----- Source information -----
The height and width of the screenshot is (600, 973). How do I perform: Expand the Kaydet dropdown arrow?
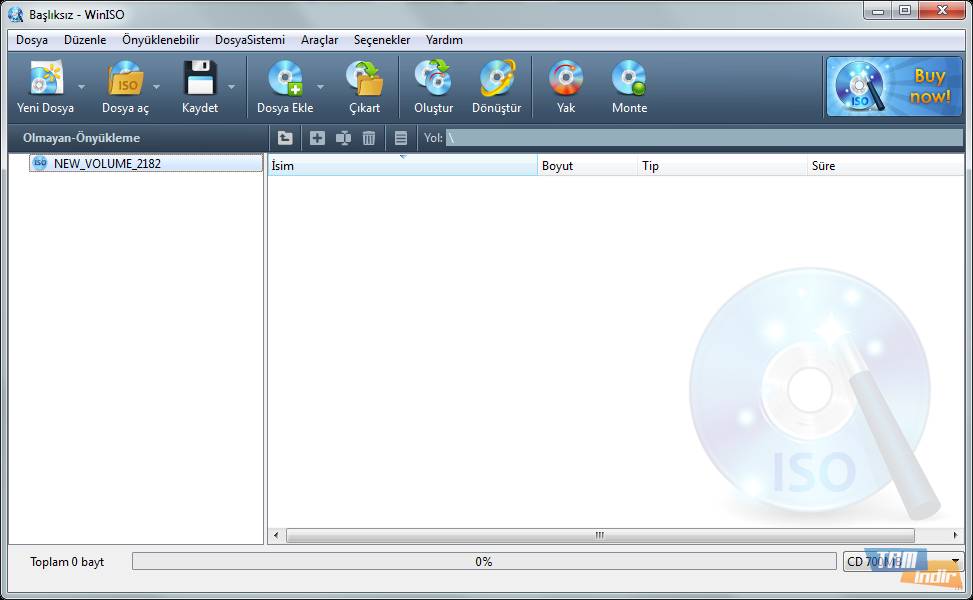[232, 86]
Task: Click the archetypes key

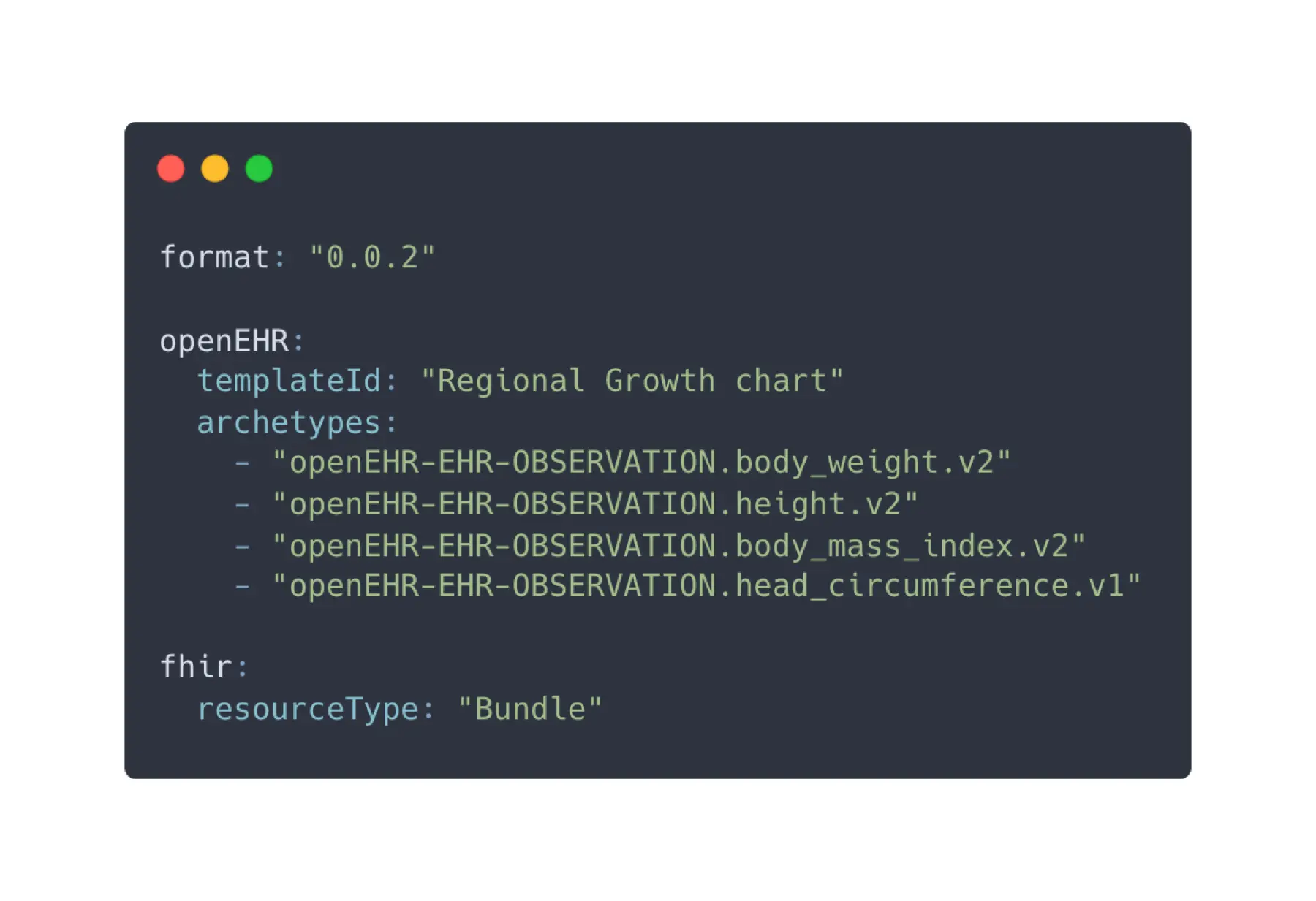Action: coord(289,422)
-----
----- Source information -----
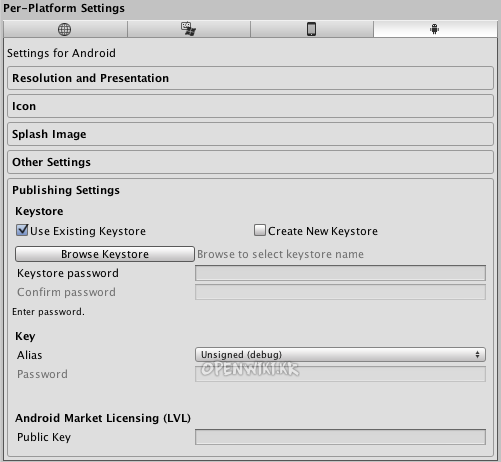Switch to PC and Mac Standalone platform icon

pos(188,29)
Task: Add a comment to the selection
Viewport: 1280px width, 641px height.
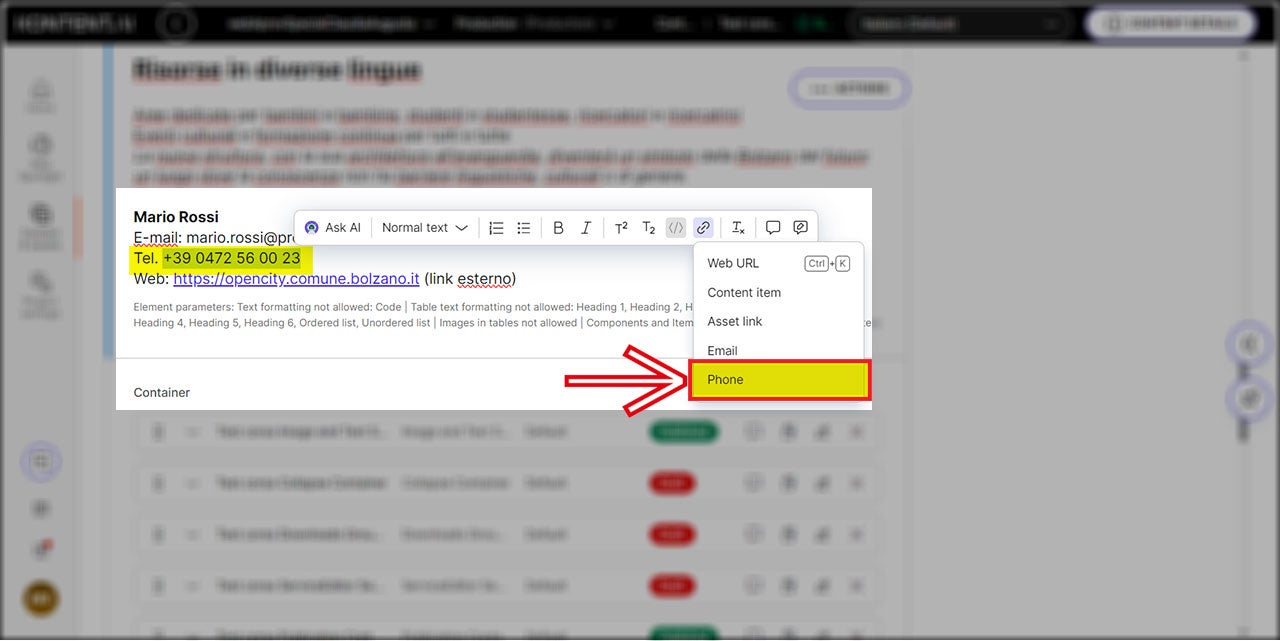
-----
## Exercise details
Copy verbatim, from the listing above, each line from the one containing "Task: Add a comment to the selection" down to the one containing "Viewport: 1280px width, 641px height.", inclusive.

## Solution for this task
Task: Add a comment to the selection
Viewport: 1280px width, 641px height.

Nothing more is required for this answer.